**Tarea requerida 1:**
Según el texto sobre la política española, ¿con qué estructuras sociales aún no tiene nada que ver España?
**Tarea requerida 2:**
Reproduzca literalmente el fragmento del texto sobre la política española que va desde "Lo que no es" hasta "fomentar los extremos.".

Aunque aquí hemos presumido durante lustros de una estabilidad política cimentada en la alternancia bipartidista de dos fuerzas que ocupaban la centralidad y la moderación dentro de sus respectivos ámbitos, hoy ese escenario ha cambiado sustancialmente.
Lo que no es de recibo, en ningún caso, es el intento demagógico de algunos de trasponer sin matices los esquemas políticos de Brasil, Argentina, Perú, Nicaragua, etc. a la realidad política española para arañar unos puntitos en el permanente ring electoral que padecemos.
Afortunadamente, España aún nada tiene que ver con las estructuras sociales que han posibilitado la perpetuación de los populismos radicales en América. Pero también es cierto que la única manera de detener esa irrefrenable tendencia mundial es que los partidos que se ubican en la moderación -aunque el PSOE de Sánchez de momento la haya abandonado por puro interés de perpetuarse a cualquier precio- se planten y no alimenten más la división de la otra mitad del arco al albur de fomentar los extremos.

**Información proporcionada:**
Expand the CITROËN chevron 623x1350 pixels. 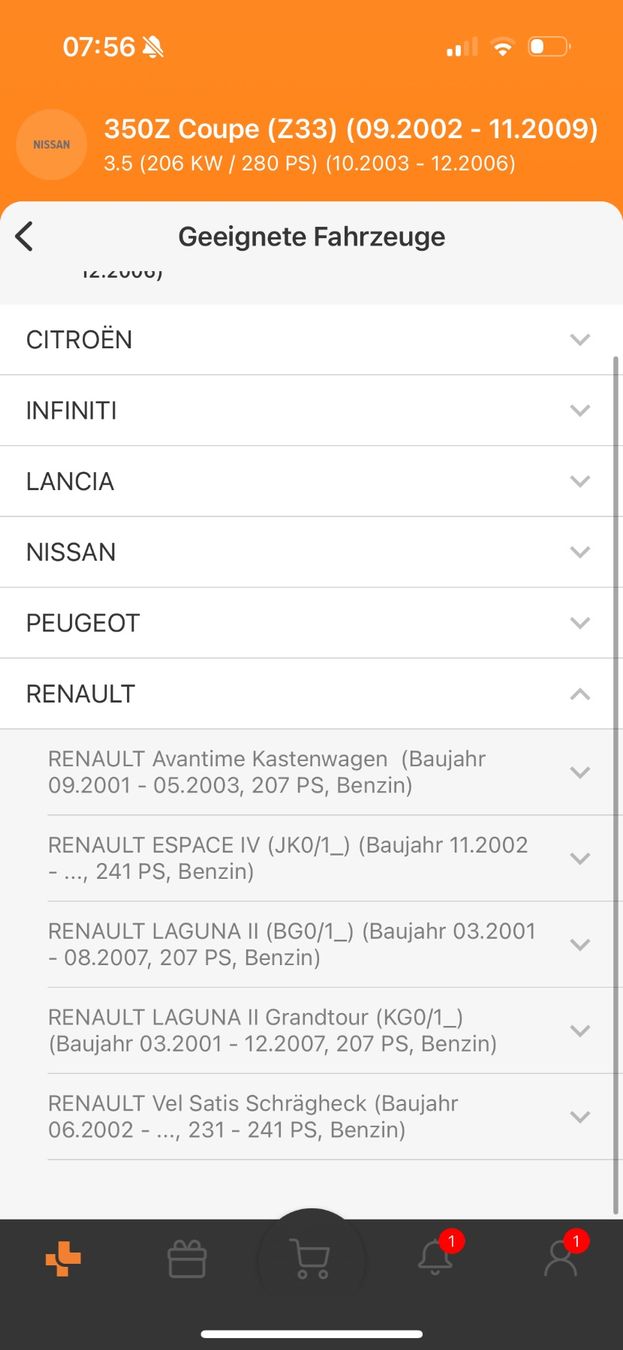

**Respuesta escrita 1:**
Con las estructuras sociales que han posibilitado la perpetuación de los populismos radicales en América.

**Respuesta escrita 2:**
Lo que no es de recibo, en ningún caso, es el intento demagógico de algunos de trasponer sin matices los esquemas políticos de Brasil, Argentina, Perú, Nicaragua, etc. a la realidad política española para arañar unos puntitos en el permanente ring electoral que padecemos.
Afortunadamente, España aún nada tiene que ver con las estructuras sociales que han posibilitado la perpetuación de los populismos radicales en América. Pero también es cierto que la única manera de detener esa irrefrenable tendencia mundial es que los partidos que se ubican en la moderación -aunque el PSOE de Sánchez de momento la haya abandonado por puro interés de perpetuarse a cualquier precio- se planten y no alimenten más la división de la otra mitad del arco al albur de fomentar los extremos.